> WORK TASK
Each line of the data that mentions the string "checkbox" needs to be identified and copied.

---------- EXERCISE DATA

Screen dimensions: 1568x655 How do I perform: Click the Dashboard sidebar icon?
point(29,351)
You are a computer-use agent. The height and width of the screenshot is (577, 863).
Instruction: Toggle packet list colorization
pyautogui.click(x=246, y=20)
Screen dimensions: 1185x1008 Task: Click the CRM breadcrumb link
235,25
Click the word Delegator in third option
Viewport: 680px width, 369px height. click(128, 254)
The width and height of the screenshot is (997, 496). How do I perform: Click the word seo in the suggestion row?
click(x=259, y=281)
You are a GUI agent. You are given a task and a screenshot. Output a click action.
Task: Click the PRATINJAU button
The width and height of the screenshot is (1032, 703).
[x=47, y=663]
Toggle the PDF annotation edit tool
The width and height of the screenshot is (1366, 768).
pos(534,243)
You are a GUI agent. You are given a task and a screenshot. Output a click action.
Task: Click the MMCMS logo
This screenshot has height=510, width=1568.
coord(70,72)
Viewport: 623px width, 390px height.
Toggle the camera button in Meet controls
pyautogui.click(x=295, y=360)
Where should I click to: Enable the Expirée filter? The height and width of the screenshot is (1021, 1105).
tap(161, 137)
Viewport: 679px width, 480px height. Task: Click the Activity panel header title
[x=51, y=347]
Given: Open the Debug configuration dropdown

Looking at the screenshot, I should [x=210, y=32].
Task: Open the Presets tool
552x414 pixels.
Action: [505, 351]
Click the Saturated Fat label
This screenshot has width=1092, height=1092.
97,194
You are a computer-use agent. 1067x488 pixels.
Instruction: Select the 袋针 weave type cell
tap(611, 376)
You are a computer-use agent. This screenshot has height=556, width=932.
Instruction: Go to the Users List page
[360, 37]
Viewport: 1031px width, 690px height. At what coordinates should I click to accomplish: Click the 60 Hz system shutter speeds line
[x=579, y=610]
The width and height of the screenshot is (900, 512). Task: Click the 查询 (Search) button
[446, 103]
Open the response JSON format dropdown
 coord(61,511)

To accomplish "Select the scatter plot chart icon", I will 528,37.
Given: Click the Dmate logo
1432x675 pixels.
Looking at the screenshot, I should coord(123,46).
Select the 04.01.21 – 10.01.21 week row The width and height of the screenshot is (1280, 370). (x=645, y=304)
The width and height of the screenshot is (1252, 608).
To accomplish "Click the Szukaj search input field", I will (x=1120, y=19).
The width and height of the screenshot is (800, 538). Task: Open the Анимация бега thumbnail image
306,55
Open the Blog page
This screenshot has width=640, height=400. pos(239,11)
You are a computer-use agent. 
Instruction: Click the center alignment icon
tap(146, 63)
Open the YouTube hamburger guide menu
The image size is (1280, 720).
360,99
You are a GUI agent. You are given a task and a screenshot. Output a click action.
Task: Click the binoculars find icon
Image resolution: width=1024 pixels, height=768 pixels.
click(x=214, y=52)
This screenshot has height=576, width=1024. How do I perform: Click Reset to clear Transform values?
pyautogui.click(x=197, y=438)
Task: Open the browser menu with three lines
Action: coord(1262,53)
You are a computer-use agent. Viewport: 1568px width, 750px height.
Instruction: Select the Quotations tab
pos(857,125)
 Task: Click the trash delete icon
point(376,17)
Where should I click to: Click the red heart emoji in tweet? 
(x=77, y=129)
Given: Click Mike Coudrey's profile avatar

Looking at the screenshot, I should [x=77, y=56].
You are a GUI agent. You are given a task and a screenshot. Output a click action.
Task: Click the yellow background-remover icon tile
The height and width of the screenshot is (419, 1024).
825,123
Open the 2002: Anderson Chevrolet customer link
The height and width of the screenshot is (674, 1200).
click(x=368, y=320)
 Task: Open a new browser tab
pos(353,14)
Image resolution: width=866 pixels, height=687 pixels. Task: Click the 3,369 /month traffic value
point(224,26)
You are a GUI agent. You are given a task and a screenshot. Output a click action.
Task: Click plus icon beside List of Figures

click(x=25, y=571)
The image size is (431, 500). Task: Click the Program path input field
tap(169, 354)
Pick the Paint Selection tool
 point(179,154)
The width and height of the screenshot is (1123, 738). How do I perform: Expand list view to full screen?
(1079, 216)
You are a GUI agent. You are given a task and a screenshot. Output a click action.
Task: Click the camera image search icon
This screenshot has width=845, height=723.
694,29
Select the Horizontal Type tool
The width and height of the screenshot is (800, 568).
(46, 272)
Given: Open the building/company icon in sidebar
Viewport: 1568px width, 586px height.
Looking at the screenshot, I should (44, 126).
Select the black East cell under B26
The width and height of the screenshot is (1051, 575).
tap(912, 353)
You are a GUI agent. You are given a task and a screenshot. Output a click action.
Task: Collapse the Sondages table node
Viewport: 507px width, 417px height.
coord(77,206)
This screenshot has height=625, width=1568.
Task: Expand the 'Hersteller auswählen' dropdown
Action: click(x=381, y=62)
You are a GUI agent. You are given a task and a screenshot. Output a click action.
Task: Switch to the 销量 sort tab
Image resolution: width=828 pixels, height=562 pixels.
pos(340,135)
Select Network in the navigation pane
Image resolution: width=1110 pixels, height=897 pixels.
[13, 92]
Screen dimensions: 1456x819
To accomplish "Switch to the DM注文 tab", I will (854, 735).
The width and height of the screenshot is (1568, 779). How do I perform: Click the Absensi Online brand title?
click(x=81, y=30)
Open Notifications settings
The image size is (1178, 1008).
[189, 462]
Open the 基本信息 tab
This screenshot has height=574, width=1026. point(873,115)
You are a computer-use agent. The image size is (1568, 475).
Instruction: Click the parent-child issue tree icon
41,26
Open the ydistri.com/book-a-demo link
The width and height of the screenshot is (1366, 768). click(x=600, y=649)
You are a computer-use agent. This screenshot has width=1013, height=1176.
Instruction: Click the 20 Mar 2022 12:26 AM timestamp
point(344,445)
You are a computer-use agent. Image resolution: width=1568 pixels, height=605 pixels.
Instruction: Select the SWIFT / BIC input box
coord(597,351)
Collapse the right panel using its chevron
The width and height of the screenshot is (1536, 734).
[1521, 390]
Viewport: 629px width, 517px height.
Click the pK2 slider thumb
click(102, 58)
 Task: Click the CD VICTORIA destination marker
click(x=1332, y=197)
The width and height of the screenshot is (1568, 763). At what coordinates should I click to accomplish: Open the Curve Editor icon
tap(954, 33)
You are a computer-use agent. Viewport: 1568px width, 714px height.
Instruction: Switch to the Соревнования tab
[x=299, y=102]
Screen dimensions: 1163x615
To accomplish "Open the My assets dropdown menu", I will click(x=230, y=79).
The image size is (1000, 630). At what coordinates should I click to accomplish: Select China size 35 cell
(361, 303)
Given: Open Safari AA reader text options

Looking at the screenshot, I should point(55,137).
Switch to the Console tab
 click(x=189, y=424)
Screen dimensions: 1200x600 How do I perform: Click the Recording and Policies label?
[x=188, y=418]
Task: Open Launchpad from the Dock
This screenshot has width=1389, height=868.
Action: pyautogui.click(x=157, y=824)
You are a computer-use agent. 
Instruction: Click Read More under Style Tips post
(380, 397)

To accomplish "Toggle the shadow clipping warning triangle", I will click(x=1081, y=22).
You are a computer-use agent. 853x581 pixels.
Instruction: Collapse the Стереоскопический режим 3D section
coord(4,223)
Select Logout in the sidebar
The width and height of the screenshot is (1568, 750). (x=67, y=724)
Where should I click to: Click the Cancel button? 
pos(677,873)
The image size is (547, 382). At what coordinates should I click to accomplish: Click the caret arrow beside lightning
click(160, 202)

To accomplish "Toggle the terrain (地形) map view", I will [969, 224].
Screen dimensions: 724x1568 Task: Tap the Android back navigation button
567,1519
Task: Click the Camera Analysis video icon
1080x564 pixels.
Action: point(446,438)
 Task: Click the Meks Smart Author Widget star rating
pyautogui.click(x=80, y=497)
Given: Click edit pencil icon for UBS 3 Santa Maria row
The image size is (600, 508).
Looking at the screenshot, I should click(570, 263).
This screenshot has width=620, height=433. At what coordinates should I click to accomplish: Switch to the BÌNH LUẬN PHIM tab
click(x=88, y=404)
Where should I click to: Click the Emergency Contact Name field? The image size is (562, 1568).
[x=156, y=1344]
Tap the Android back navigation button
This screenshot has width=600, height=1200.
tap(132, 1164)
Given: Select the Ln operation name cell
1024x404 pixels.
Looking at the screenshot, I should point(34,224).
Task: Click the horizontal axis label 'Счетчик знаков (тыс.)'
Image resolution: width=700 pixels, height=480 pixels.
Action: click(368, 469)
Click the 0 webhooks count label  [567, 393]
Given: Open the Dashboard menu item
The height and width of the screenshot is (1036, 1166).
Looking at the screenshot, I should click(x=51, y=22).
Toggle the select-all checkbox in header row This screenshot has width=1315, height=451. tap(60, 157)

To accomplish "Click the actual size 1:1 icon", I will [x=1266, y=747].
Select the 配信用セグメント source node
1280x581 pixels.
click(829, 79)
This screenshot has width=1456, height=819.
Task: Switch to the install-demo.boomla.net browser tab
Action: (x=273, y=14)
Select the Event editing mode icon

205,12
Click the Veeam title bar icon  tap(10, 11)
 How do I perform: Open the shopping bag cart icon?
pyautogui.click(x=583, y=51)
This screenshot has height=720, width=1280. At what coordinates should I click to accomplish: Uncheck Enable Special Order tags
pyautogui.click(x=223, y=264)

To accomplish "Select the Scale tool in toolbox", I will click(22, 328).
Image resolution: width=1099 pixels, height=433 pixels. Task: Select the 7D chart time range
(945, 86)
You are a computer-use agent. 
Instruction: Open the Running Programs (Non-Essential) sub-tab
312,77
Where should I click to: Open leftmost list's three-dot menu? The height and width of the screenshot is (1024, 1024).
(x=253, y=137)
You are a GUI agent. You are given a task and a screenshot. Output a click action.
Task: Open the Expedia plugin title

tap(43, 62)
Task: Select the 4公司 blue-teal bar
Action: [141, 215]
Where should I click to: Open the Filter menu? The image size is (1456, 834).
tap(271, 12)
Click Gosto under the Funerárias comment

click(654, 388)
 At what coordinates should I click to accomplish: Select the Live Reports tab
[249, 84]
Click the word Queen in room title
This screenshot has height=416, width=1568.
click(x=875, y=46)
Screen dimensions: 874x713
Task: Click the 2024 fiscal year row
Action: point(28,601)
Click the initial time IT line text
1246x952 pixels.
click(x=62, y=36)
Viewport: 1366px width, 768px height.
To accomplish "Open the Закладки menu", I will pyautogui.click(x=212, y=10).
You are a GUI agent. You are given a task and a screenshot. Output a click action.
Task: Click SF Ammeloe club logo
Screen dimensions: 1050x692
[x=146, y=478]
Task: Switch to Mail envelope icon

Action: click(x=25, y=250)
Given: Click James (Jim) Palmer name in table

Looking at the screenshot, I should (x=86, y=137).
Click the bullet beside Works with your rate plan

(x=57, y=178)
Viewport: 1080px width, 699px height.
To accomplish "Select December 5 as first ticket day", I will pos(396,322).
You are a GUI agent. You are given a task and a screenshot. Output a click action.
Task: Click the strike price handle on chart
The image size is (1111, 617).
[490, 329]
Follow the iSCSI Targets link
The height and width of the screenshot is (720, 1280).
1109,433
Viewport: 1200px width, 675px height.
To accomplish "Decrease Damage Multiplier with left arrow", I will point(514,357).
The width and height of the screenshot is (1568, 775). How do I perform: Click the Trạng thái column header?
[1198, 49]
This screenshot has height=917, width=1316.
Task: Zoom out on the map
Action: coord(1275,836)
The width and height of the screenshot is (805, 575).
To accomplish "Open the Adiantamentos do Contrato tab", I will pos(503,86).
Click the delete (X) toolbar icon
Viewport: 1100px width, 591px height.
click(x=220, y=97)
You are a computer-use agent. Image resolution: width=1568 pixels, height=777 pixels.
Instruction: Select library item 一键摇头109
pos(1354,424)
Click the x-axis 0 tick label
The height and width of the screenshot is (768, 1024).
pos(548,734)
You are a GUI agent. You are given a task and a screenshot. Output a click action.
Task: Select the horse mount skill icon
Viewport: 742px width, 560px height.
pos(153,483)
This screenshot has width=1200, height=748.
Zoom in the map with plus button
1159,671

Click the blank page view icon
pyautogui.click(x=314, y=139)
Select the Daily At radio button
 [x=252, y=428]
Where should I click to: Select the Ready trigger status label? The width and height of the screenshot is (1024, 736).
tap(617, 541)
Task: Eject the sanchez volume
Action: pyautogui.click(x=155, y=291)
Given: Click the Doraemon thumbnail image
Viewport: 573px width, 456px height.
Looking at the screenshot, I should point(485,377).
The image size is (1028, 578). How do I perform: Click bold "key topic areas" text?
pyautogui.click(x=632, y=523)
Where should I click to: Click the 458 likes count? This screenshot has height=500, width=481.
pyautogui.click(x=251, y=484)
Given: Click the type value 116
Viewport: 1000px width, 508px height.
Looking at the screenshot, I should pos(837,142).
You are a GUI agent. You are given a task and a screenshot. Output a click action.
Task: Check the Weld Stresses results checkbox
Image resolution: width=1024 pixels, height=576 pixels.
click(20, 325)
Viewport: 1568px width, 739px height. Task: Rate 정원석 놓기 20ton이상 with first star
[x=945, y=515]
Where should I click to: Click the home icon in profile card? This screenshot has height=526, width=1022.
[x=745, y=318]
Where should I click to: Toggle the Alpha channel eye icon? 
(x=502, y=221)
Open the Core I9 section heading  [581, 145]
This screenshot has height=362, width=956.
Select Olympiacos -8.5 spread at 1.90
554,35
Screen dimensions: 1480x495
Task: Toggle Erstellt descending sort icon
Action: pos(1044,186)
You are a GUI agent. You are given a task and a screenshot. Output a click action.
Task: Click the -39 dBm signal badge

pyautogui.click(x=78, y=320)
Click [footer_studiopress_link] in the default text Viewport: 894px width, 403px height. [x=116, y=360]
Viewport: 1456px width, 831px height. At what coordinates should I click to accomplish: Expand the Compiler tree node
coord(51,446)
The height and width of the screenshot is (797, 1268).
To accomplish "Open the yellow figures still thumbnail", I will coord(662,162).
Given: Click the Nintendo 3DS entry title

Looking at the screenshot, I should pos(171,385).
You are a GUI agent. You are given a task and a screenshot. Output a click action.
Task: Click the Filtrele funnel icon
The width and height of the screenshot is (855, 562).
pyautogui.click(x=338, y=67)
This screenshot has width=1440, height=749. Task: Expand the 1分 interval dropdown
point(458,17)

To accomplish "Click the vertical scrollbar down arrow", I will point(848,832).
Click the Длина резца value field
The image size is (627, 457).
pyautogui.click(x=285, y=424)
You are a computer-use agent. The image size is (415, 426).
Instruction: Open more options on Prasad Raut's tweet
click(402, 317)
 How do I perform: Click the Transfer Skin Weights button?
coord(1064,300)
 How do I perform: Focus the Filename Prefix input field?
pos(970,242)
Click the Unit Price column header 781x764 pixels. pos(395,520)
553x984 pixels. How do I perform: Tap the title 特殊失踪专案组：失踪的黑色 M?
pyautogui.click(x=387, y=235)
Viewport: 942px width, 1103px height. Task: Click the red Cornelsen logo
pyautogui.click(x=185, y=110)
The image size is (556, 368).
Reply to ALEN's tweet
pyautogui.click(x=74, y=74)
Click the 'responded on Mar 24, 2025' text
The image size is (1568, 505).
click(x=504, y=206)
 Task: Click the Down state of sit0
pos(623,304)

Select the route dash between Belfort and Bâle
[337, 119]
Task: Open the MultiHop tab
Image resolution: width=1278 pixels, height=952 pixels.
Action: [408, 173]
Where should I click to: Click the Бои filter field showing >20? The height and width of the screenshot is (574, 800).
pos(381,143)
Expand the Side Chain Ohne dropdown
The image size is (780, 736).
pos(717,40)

--------------------

> ANSWER SECTION
Toggle the select-all checkbox in header row This screenshot has width=1315, height=451. tap(60, 157)
Task: Check the Weld Stresses results checkbox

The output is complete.